* TASK BRIEF *
Show all lines containing "section" from the data below.

Records drawn from a dataset:
▬▬▬▬▬▬▬▬▬▬

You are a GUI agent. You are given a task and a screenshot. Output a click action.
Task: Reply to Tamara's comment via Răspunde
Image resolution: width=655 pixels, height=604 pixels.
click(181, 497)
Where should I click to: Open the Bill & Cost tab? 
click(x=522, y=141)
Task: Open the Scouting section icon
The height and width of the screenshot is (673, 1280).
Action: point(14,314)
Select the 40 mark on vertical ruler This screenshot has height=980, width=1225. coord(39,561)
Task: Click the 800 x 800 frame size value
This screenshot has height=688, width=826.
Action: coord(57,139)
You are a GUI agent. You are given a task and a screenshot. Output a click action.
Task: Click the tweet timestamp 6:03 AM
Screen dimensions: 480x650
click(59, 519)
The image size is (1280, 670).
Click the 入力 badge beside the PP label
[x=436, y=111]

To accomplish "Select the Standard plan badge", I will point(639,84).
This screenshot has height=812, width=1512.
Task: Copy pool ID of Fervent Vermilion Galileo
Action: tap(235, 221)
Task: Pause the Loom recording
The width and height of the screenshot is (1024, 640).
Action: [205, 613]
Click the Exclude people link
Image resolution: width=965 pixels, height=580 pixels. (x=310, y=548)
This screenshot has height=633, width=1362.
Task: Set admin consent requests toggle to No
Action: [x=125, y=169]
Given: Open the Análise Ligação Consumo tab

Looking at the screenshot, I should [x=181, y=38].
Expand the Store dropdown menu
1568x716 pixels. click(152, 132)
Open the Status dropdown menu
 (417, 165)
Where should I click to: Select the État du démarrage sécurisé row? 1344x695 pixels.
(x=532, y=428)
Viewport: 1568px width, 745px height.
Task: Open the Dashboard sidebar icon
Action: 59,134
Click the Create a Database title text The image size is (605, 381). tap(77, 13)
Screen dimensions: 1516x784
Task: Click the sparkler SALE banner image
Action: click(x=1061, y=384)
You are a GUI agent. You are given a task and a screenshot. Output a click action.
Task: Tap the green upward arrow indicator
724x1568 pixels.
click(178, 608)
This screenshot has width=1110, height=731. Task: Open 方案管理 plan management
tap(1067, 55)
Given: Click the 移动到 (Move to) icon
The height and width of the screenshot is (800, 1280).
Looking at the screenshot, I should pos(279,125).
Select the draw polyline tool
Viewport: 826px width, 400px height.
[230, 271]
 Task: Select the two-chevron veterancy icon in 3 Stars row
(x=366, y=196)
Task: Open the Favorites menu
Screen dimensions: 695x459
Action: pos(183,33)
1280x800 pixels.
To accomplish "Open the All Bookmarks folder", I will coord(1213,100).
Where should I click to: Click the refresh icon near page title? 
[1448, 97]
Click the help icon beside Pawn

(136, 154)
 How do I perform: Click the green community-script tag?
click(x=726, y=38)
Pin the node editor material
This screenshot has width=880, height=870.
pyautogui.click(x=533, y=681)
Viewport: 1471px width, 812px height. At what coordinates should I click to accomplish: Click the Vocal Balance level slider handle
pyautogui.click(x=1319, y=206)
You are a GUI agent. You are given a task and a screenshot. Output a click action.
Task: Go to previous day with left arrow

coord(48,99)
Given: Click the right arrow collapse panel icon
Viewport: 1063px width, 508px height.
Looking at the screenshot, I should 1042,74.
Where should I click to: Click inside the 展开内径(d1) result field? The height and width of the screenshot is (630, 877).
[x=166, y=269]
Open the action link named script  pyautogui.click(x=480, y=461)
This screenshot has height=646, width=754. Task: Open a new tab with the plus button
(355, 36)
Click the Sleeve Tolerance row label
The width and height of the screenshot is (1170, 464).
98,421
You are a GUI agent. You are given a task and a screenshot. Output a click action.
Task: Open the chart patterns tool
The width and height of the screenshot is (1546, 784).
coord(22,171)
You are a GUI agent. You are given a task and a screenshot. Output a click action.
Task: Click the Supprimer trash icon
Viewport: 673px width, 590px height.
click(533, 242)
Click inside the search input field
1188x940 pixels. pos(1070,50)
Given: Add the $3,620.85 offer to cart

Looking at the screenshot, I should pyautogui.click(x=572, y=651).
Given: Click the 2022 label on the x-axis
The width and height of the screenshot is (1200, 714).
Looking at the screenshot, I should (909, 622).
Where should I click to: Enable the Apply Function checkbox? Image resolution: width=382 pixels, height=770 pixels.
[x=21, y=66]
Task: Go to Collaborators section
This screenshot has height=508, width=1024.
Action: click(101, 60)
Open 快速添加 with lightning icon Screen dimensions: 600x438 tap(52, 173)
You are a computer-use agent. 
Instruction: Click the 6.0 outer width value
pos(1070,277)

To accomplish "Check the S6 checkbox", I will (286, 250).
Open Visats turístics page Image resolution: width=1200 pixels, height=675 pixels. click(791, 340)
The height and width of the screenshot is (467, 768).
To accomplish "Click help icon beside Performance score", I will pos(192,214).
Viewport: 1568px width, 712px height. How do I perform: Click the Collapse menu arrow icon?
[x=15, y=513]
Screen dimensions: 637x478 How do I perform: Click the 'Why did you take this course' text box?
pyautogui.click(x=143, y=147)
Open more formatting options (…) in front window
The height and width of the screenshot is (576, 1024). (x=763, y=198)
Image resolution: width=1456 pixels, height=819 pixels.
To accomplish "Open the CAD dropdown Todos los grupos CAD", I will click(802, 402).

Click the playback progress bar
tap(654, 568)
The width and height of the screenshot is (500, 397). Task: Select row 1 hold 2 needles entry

▬▬▬▬▬▬▬▬▬▬

* RESULT BELOW *
Task: Open the Scouting section icon
Task: Go to Collaborators section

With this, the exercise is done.